La física cuántica, para quien no haya tenido el placer de intentar entenderla en el instituto, la universidad o en una TED Talk a las once de la noche, viene a decir que las cosas no son tan sencillas como parecen. Una partícula puede estar en dos sitios a la vez, y tú puedes estar mentalmente en la playa de Cambrils y físicamente en la cola del súper comprando bronceador y berenjenas. Todo depende de si te están observando. Como los niños cuando les pides que recojan el cuarto. Tomemos el famoso experimento del gato de Schrödinger. Para los no iniciados: metes un gato en una caja (esto ya empieza regular), le añades un mecanismo radioactivo (aún peor) y no sabes si está vivo o muerto hasta que abres la tapa. Pues eso mismo me pasa a mí con la planta del salón después de dos semanas de vacaciones. ¿Ha sobrevivido? ¿Está tiesa? ¿Es ahora parte del mobiliario abstracto? No lo sabremos hasta que abramos la puerta de casa y enfrentemos la realidad botánica. O no.

Las vacaciones, como la cuántica, están llenas de fenómenos inexplicables. Ejemplo número uno: el tiempo se dilata y se contrae a su antojo. La semana antes de irte, cada hora dura como tres. El día que te vas, todo va tan rápido que acabas olvidando las gafas de sol, la crema solar y a los niños. Y cuando estás en la playa, el tiempo se comporta como un electrón nervioso: un segundo estás extendiendo la toalla y al siguiente ya es domingo por la tarde y tienes que hacer la maleta con arena y resignación.

Otro principio cuántico aplicable: el de la superposición. Estás en modo vacaciones, pero simultáneamente tienes un ojo en la bandeja de entrada. Has puesto «no molestar», pero revisas el correo «por si acaso». Has salido del grupo de padres del cole, pero sigues cotilleando lo que dicen. A esto le llamo yo el estado del veraneante ansioso, también conocido como el cuántico costadorada.

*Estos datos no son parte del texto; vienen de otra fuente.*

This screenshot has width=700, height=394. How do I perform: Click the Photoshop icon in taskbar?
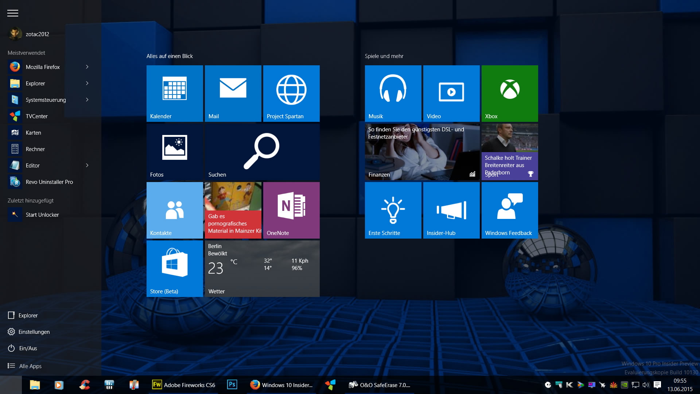tap(232, 385)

Y no olvidemos la teleportación cuántica. Que no, no es lo de Star Trek, pero se le parece. Porque de repente te ves en el Aquópolis rodeada de seres de entre 3 y 80 años en flotadores de unicornio, preguntándote cómo has llegado allí si juraste que este año harías turismo rural y leerías a Kundera. A ti te teletransportaron tus hijos, claro. A cambio de paz relativa, has cedido tu voluntad a cambio de un helado derretido y dos horas de espera para subir a un tobogán. La física cuántica también dice que el observador influye en el resultado. Por eso es vital elegir bien con quién compartes vacaciones. Una pareja que no se lleva bien puede convertir Reus en Mordor. Un grupo de amigos relajados transforma una pensión con ducha compartida en el Ritz. Es una cuestión de colapsar la función de onda a tu favor. Y no, esto no lo digo yo, lo dice la ciencia. O algo parecido.

Así que si este verano sientes que estás y no estás, que el tiempo va raro y que tu maleta contiene tanto bikinis como informes sin leer, no te preocupes. No estás perdiendo el juicio. Estás simplemente viviendo unas vacaciones cuánticas. Y eso, no sé si es ciencia, pero si saber, sobretodo vivir.